A bandeira tarifária de energia elétrica permanecerá amarela em setembro, conforme anunciado pela Agência Nacional de Energia Elétrica (Aneel) nesta sexta-feira (28). Isso significa que haverá um acréscimo nas contas de luz para todos os consumidores do Sistema Interligado Nacional (SIN), com um custo adicional de R$ 1,885 a cada 100 kWh consumidos.
Este é o quinto mês consecutivo em que a bandeira amarela é mantida. A Aneel atribui essa decisão ao período seco enfrentado pelo Brasil, que resulta em uma menor geração hidrelétrica devido ao baixo nível dos reservatórios e ao aumento do acionamento de usinas termelétricas, que têm custos mais elevados.
A agência reguladora destacou que “a sinalização reflete condições menos favoráveis de geração de energia no país, com necessidade de utilização de fontes de geração com custos mais elevados”. Além disso, a Aneel enfatizou a importância do uso consciente da energia elétrica, sugerindo que “pequenas mudanças de hábito podem contribuir para reduzir o consumo e ajudar no controle dos gastos com a conta de luz”.
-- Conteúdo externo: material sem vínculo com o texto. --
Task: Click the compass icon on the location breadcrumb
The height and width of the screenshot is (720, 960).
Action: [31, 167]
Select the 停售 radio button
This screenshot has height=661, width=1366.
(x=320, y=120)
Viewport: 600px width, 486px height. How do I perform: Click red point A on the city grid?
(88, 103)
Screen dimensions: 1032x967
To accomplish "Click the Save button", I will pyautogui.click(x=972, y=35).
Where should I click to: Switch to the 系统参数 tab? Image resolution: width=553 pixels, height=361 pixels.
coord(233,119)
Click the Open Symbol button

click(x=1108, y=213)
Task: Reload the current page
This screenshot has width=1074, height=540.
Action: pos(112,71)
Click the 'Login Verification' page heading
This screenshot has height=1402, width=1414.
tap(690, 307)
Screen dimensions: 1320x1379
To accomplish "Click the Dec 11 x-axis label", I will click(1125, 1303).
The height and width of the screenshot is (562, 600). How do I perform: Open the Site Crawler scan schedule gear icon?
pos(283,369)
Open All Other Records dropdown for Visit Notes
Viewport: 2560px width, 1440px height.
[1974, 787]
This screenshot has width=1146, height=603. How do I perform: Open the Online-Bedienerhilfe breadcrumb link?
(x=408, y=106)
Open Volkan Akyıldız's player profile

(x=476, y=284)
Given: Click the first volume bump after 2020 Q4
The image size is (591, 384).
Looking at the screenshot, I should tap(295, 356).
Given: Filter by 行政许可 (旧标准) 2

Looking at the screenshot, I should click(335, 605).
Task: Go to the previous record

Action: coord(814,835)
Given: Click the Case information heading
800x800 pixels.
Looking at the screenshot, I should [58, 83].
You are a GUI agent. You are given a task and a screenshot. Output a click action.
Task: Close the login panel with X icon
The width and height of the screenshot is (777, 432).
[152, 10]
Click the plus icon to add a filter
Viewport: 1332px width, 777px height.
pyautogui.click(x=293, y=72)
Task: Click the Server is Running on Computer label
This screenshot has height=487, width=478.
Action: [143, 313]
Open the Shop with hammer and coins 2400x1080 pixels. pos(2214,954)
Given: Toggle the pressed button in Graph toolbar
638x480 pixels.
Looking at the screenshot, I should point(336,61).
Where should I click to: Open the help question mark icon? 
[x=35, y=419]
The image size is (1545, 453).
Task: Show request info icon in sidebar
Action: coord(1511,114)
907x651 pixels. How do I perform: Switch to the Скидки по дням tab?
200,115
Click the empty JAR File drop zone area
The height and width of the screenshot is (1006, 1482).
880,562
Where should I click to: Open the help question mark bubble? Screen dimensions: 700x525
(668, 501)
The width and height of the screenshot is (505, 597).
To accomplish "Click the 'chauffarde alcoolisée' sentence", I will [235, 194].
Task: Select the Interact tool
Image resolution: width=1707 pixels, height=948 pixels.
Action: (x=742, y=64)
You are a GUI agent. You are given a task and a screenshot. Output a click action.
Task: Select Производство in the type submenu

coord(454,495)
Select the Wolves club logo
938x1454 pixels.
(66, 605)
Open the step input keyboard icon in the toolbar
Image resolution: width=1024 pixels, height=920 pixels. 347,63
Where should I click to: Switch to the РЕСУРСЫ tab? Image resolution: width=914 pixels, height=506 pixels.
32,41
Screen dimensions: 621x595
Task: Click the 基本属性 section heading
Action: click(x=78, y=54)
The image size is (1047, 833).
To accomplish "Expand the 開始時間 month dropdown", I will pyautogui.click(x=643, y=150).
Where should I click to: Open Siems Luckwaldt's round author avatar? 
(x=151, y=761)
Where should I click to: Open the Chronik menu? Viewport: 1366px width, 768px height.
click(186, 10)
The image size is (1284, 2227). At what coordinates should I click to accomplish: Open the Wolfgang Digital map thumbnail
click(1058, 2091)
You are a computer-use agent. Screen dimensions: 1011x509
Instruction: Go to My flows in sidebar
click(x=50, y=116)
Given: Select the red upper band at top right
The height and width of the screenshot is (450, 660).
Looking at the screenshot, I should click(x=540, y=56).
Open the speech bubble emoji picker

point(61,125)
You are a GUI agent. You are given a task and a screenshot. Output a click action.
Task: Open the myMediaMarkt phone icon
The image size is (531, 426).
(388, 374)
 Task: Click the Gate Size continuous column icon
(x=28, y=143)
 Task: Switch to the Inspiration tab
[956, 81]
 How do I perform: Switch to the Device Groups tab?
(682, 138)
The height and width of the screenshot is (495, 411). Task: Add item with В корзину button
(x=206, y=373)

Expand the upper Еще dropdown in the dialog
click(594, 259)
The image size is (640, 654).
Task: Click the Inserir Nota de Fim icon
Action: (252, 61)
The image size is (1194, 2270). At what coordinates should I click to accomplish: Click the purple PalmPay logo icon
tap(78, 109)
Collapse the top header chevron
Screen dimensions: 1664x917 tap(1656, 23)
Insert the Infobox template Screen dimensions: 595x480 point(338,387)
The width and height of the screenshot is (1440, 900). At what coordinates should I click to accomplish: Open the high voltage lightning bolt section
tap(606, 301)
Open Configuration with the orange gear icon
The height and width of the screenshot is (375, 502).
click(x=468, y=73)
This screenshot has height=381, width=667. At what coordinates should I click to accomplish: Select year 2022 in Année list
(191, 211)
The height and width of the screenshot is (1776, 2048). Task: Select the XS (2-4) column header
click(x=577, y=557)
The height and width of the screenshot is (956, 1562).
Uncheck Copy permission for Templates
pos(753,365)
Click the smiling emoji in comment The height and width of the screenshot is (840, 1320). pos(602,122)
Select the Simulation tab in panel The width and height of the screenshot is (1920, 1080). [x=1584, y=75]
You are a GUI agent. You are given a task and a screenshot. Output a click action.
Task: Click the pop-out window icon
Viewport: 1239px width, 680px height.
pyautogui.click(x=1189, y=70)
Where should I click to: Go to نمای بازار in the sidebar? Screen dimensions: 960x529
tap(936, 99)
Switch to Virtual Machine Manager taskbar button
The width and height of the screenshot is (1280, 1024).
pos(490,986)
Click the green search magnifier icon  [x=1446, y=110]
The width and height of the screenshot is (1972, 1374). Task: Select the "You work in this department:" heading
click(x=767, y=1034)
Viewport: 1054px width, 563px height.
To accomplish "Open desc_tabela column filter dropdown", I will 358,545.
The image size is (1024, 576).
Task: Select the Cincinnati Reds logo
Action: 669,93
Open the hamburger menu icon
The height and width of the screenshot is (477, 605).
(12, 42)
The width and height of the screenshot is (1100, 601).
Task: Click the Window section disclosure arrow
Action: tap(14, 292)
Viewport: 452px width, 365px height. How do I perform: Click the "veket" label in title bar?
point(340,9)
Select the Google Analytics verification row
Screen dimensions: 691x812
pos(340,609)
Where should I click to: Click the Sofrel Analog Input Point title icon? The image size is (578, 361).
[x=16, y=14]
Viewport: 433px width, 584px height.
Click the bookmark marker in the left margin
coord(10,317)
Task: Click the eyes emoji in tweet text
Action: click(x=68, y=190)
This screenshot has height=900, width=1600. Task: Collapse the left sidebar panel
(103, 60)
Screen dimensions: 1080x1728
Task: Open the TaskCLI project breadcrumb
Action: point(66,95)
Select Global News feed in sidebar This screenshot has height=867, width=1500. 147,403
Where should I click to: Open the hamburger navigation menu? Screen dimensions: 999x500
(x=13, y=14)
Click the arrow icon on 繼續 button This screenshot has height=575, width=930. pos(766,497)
Desde 2015, o sistema de bandeiras tarifárias, criado pela Aneel, reflete os custos variáveis da geração de energia elétrica. As bandeiras são divididas em cores, que indicam o custo da geração de energia utilizada em residências, comércios e indústrias. A bandeira verde não implica acréscimos, enquanto as bandeiras amarela e vermelha acarretam custos adicionais a cada 100 kWh consumidos.